With this one, there's plenty of blame to go around.
Clearly most of the blame must go to the shadowy malware developers who created the ransomware in the first place. They have caused havoc worldwide, with the cruellest impact on the many patients who have had their treatments delayed and operations cancelled. For these people to be put at risk because of a squalid get-rich-quick scheme, which seems to have raised just a few tens of thousands of dollars, is utterly beneath contempt.
But there are a host of other factors that made it easier for WannaCry (a.k.a. WannaCrypt) to do as much damage as it did.
WannaCry would never had been as invasive had it not been turbocharged by the so-called EternalBlue exploit.

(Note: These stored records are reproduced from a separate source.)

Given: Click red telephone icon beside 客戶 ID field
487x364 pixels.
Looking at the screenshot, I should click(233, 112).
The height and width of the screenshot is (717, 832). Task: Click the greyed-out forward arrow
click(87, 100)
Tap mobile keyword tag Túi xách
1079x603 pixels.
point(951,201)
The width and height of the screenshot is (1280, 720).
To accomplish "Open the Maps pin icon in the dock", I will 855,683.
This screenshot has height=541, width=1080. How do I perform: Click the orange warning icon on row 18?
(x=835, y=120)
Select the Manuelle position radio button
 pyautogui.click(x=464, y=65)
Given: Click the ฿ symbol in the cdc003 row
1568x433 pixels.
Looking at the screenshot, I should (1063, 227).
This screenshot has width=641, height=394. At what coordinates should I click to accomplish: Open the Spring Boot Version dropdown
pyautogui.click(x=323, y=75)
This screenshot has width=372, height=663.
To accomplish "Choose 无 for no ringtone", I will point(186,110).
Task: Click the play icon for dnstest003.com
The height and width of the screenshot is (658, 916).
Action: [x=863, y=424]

EternalBlue had been dumped online by the ShadowBrokers, a group that's allegedly linked to Russian intelligence.
The ShadowBrokers had themselves stolen these tools from the US National Security Agency (NSA), which presumably developed them for espionage purposes.
Dumping these tools online after they failed to sell them to the highest bidder was a hugely reckless act, probably designed to embarrass the NSA and be a nuisance. But once such dangerous software is made public, it's impossible to know how it will be used -- and now Russia is one of the countries worst hit by WannaCry.
Dumping the tools was clearly rash -- but should the NSA have developed them in the first place? Intelligence agencies have a long history of spotting weaknesses in software, and while most are turned over to software vendors to fix, they keep a few back to make it easier to sneak into the computer systems of rival states. So flaws that could be fixed remain open.
Don't stockpile vulnerabilities
As Microsoft's president Brad Smith said, the WannaCrypt attack "provides yet another example of why the stockpiling of vulnerabilities by governments is such a problem". These exploits have a habit of leaking into the public domain and cause widespread damage, he said.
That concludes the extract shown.